• Exercise instructions:
Swap "Instruction" for "Task" throughout the records, and write the lines out again with nothing else changed.

• Supplied records:
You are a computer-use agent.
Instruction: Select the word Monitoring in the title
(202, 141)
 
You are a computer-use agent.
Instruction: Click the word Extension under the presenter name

• Full response:
You are a computer-use agent.
Task: Select the word Monitoring in the title
(202, 141)
 
You are a computer-use agent.
Task: Click the word Extension under the presenter name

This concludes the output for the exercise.